By Carrie-ann | Mar 15, 2015 | Do It Yourself, Google news, Internet Marketing

Is Your Site Optimised for Google’s Mobile Search

By now, small business websites should be delivering a satisfying mobile search experience. Or at least, that’s what Google thinks.
There’s certainly been plenty of encouragement from Google including the release of its mobile-friendly testing tool. There’s also a Google guide to creating mobile friendly websites.

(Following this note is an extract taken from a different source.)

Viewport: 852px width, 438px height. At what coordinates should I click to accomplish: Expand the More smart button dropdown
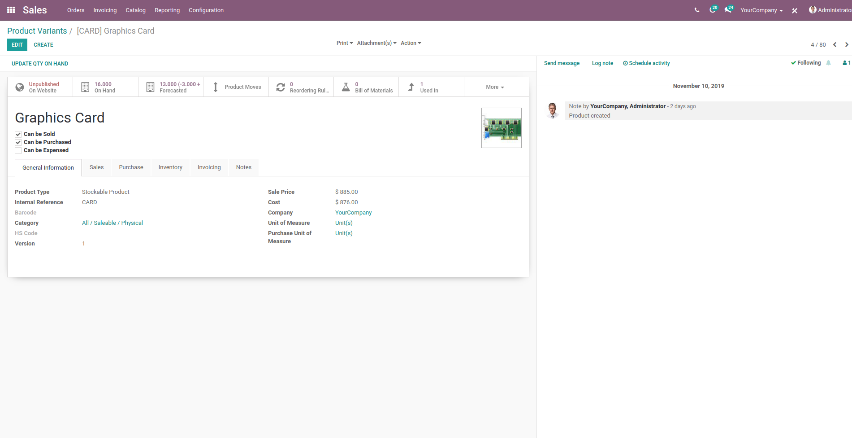[495, 87]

As I have already written, Google is upping the ante with the introduction of mobile friendliness as a ranking signal. To quote Google they “expect it will have a significant impact on our search results”. The message then could hardly be clearer.
The ranking requirements for Google are changing to include mobile parameters. Top rankings may elude your business if your site fails to comply and you could see a drop in traffic.
The question then is what does your site need to do to comply? I recommend the following.

  1. Take the Test

For a quick overview of how compliant your site is, run your home page through Google’s mobile-friendly tool. You may find your website gets a clear pass.  If your site is not compliant, it may not just be page formatting that lets your site down but also images, CSS or Java Script.

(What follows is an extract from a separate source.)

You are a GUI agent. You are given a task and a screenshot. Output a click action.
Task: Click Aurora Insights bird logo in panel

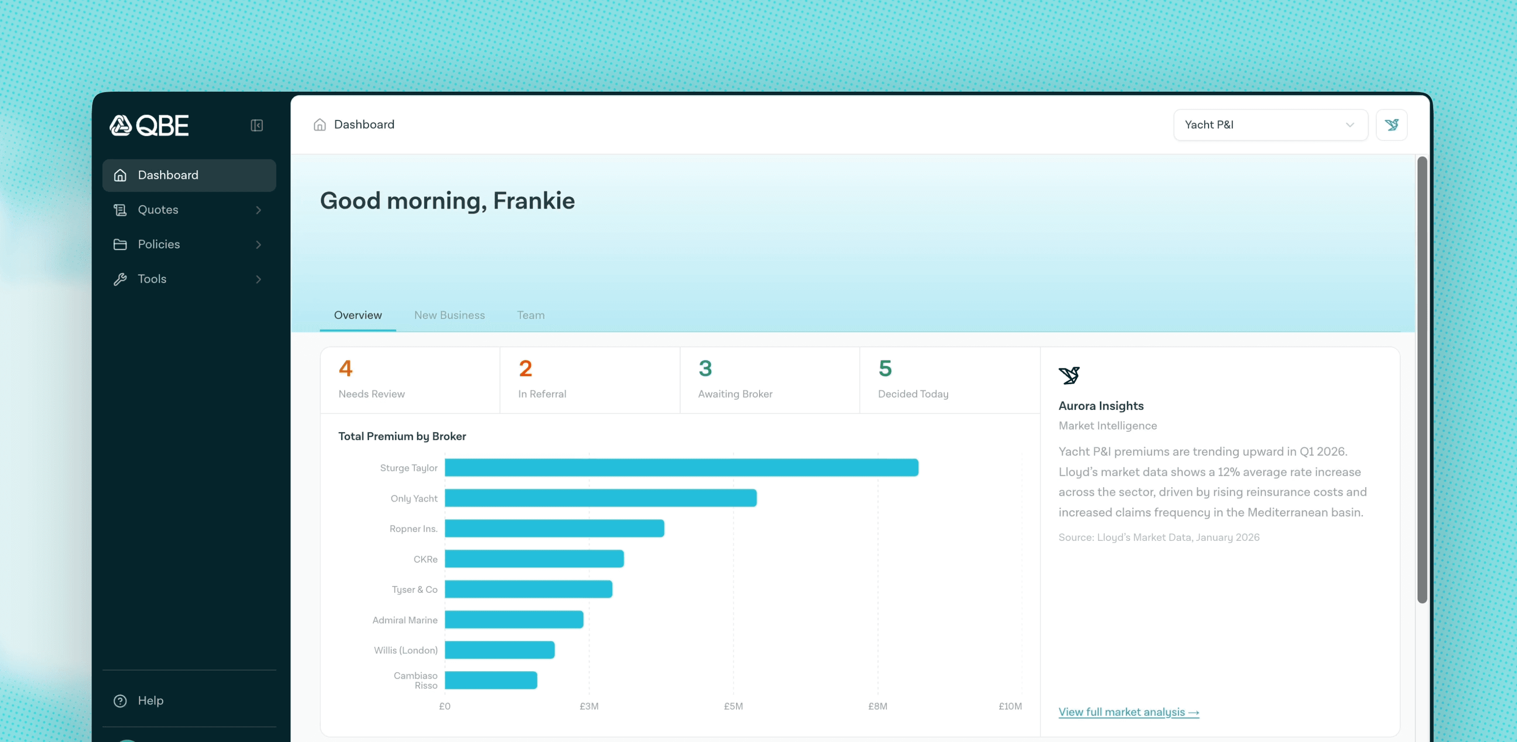[1069, 375]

  1. Tap Into Additional Google Resources

An alternative to the above is to use Google Webmaster Tools Mobile Usability Report. Under Crawl Errors you can select Smartphone. Under this tab you’ll be able to find any problems identified by Google’s smartphone crawler. Obvious things to watch out for include content that can’t be crawled and 404s.
To view your site as Google’s Smartphone Crawler does, use the Fetch as Google function, selecting the Mobile Smartphone option. Is the correct version of your site being displayed? Are all the correct page elements being found, including tags?
To delve even deeper use the Screaming Frog tool (or give the job to someone else).
Also check site speed, a ranking factor for both site formats. You can get information on this under the Behaviour tab in Google Analytics.
If you have found you don’t have any mobile functionality the next steps are redundant. However, if you have a responsive or separate mobile site, then please read on.

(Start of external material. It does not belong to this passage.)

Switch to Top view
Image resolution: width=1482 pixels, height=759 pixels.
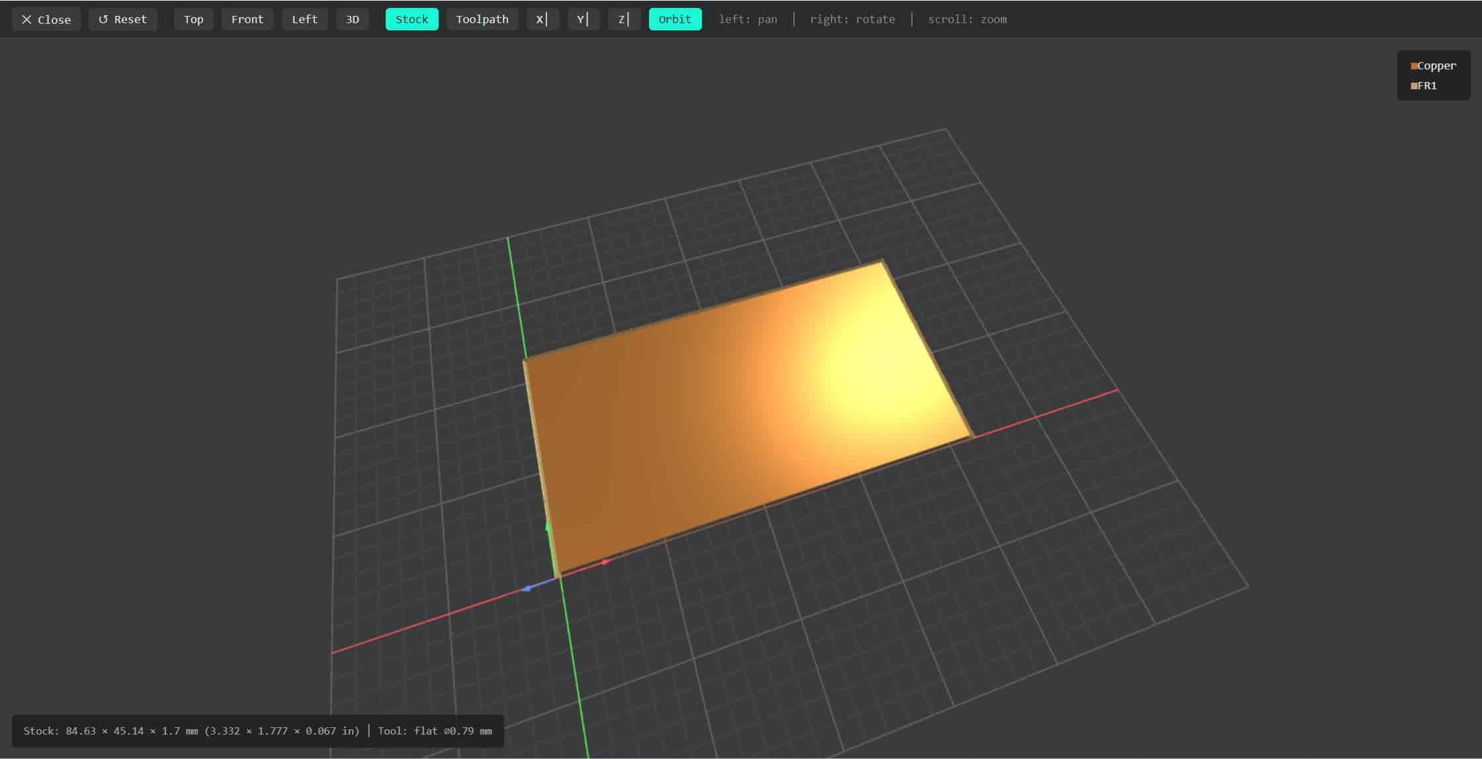(x=193, y=19)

  1. Assessing Mobile Visibility

Here, you once again need to dig into Google Webmaster Tools. Specifically, the Mobile section of the Search Queries Report. A good place to start your analysis is to compare the performance of the same pages and queries across the two platforms. You can also check for high ranking queries that convert poorly and lower ranking pages that perform well. What trends are discernible?
At the end of your analysis you’ll want to have a clear picture of gaps (compared to the desktop site), best and worst performing pages. Don’t forget to look at bounce rates

  1. Competitiveness and Performance

Your site’s performance considered on its own is meaningless. This is something clients can find difficult to grasp. Being competitive, comparing your site’s performance to that of competitors, is what really matters.
You’ll need to get a hold of a ranking tool (software) that allows you to assess rankings for mobile search and also allows you to track their performance. You can also find the keywords competitors are ranking for and add them to your site and reports. But there is a qualification. Keywords are only worth including on your site if they bring quality traffic. Use Google’s Keyword Planner and Mobile Trends to help discern value. Better still, use customer research.
In cases where your competitors rank higher than you, try to find why. Tools can help here too. It may have less to do with On-Page factors but rather links and social standing.
Long term tracking whether for mobile or desktop search is time consuming but pays dividends because too few businesses invest the time.
Summing up, with regards to developments in mobile search, I strongly suggest time spent now will help your online business avoid a Google-related wobble. There’s no place to hide.